43◇越境

 展可はこの時になって、自分が武真国に対してあまりに無知であることを自覚した。

 この砦を越えれば、そこはもう彼の国だというのに。今さら誰に何を聞けばいいのかと戸惑うばかりだ。


 黎基たちとは離れていた。黎基や郭将軍は今、砦で武真国の兵と話している。緊迫した場で、側仕えでしかない展可がいても邪魔になるだけだ。


 展可は策瑛たちのところに行こうかと、民兵たちの方へ足を向ける。すると、さっそく嫌な人物に出会ってしまった。瓶董へいとうだ。


 それも、袁蓮の尻を追いかけている。この殺伐とした軍の中で、ひと際目立つ美少女の袁蓮に目をつけていたようだ。

 さっさと歩く袁蓮のすぐ後ろから、ニヤニヤと下卑た笑いを浮かべてつきまとっている。神経を逆撫ですることばかりささやかれているに違いない。


 袁蓮はというと、それでも慣れた様子で受け流して見えた。放っておいても彼女なら、波風を立てずに躱せるのかもしれない。

 それでも、女性である以上、不快感や不安はある。展可は見て見ぬ振りもできなかった。


「袁蓮!」


 声をかけて駆け寄ると、瓶董は露骨に嫌悪を見せた。展可は目の敵にされているのだ。これは多分、一生変わらないことだろう。


「あら、展可」


 袁蓮はあっさりとした口調で、それでも優美に微笑む。邪魔をされた瓶董は薄暗い顔で低くつぶやいた。


「下民が、俺の前をうろつくな」


 展可はこの物言いに目を細めてしまったが、グッと堪えて袁蓮の手を取った。


「……ああ、そう。じゃあ行こうか、袁蓮」

「え、ええ」


 逆らうでもなく、袁蓮は展可と共に駆け出す。けれど、助けてもらって感謝しているというよりも呆れているように見えた。


「あんた、こんな露骨なことすると、また面倒なことになるわよ。あたしなら、戦が終わったら――とかなんとか、思わせぶりなことを言って気を持たせて、からかってやるだけなのに。あんたはあんたの心配だけしてなさいよ?」


 それでも、友達だと思えば放ってはおけない。袁蓮なら瓶董を手玉に取れたとしても。


「袁蓮は友達だし、女の子なんだから、心配するよ」

「あんただってそうでしょ。……でも、まあ、ありがとう」


 友達という言葉が嬉しかったのだろうか。袁蓮はほんのりと頬を染めた。こんな表情を男が見たらイチコロだろう。
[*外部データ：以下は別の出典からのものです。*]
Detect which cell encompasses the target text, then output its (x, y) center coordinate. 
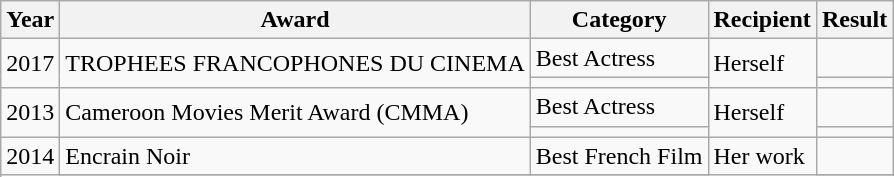
Result (854, 20)
Year (30, 20)
Award (295, 20)
Encrain Noir (295, 156)
2013 (30, 112)
Her work (762, 156)
Best French Film (619, 156)
Category (619, 20)
Recipient (762, 20)
TROPHEES FRANCOPHONES DU CINEMA (295, 64)
Cameroon Movies Merit Award (CMMA) (295, 112)
2014 (30, 156)
2017 (30, 64)
Output the [X, Y] coordinate of the center of the cell containing the given text.  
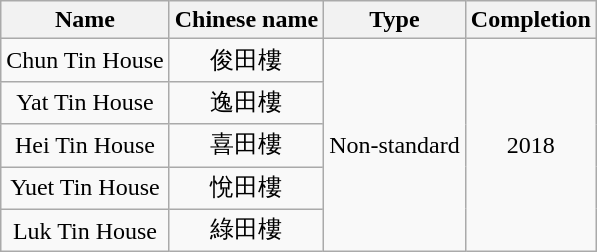
逸田樓 [246, 102]
綠田樓 [246, 230]
Yat Tin House [85, 102]
悅田樓 [246, 188]
Completion [530, 20]
喜田樓 [246, 146]
Hei Tin House [85, 146]
Luk Tin House [85, 230]
Yuet Tin House [85, 188]
Type [395, 20]
Non-standard [395, 146]
俊田樓 [246, 60]
2018 [530, 146]
Chinese name [246, 20]
Name [85, 20]
Chun Tin House [85, 60]
Return the [X, Y] coordinate for the center point of the cell that contains the specified text.  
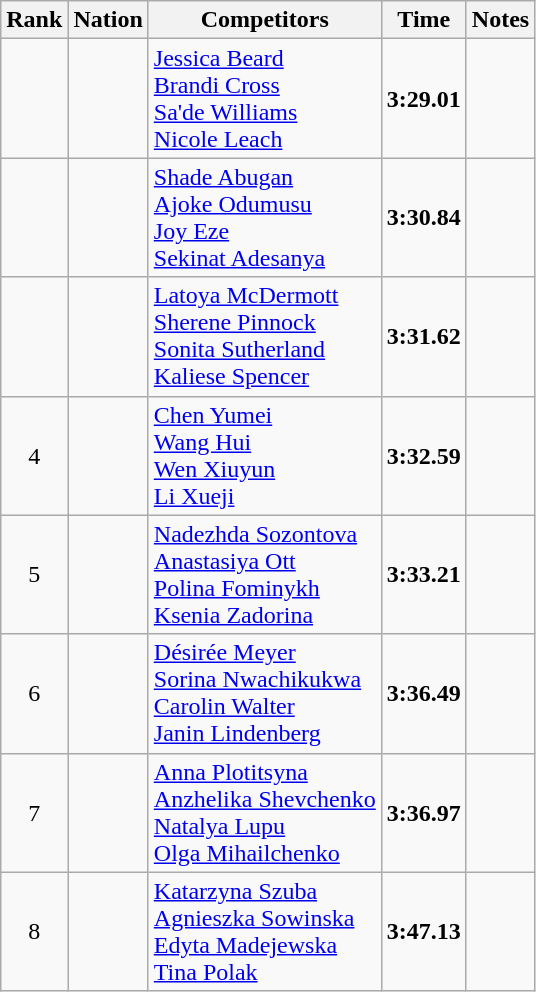
Katarzyna SzubaAgnieszka SowinskaEdyta MadejewskaTina Polak [264, 932]
3:31.62 [424, 336]
Latoya McDermottSherene PinnockSonita SutherlandKaliese Spencer [264, 336]
Jessica BeardBrandi CrossSa'de WilliamsNicole Leach [264, 98]
Nadezhda SozontovaAnastasiya OttPolina FominykhKsenia Zadorina [264, 574]
Anna PlotitsynaAnzhelika ShevchenkoNatalya LupuOlga Mihailchenko [264, 812]
Chen YumeiWang HuiWen XiuyunLi Xueji [264, 456]
Notes [500, 20]
Time [424, 20]
6 [34, 694]
8 [34, 932]
3:33.21 [424, 574]
Shade AbuganAjoke OdumusuJoy EzeSekinat Adesanya [264, 218]
3:36.97 [424, 812]
3:30.84 [424, 218]
4 [34, 456]
7 [34, 812]
3:29.01 [424, 98]
3:47.13 [424, 932]
Competitors [264, 20]
Nation [108, 20]
Désirée MeyerSorina NwachikukwaCarolin WalterJanin Lindenberg [264, 694]
3:32.59 [424, 456]
Rank [34, 20]
3:36.49 [424, 694]
5 [34, 574]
 フフ、と笑う袁蓮は同性から見ても綺麗で――しかし、この花には棘がびっしりとあるのだけれど。



 袁蓮を策瑛たちのところへ送り届けると、戻る途中で久しぶりに姜の里の尤全ゆうぜんの姿を見つけた。


「師父!」


 嬉しくなって駆け寄ると、全はハッとして辺りを見回しつつ展可の方に歩んできた。


「殿下をお助けして、おそばに取り立てられたと聞いたが……」


 展可の本当の名を口にしてしまわないようにか、全は名を呼ばなかった。展可は、はいと答えた。

 全は、言いにくそうに声を潜める。


「その……平気か?」


 『展可』ではないことを知られてしまわないかと心配してくれているのだ。展可は苦笑した。


「ええ、どうにか。そういえば、師父に教えて頂きたいことがございます」

「うん? なんだ?」


 全は顎を摩りながら首を傾げた。


「武真国のことを私はあまりよく知らないと思ったのです。戦に行くからといって知る必要はないのかもしれませんが、師父が御存じのことをお教え頂きたいのです」


 戦は目の前の敵を倒すだけのこと。駒である一兵士が知らずともよいのかもしれない。それでも、聞いておいて損はないと思えた。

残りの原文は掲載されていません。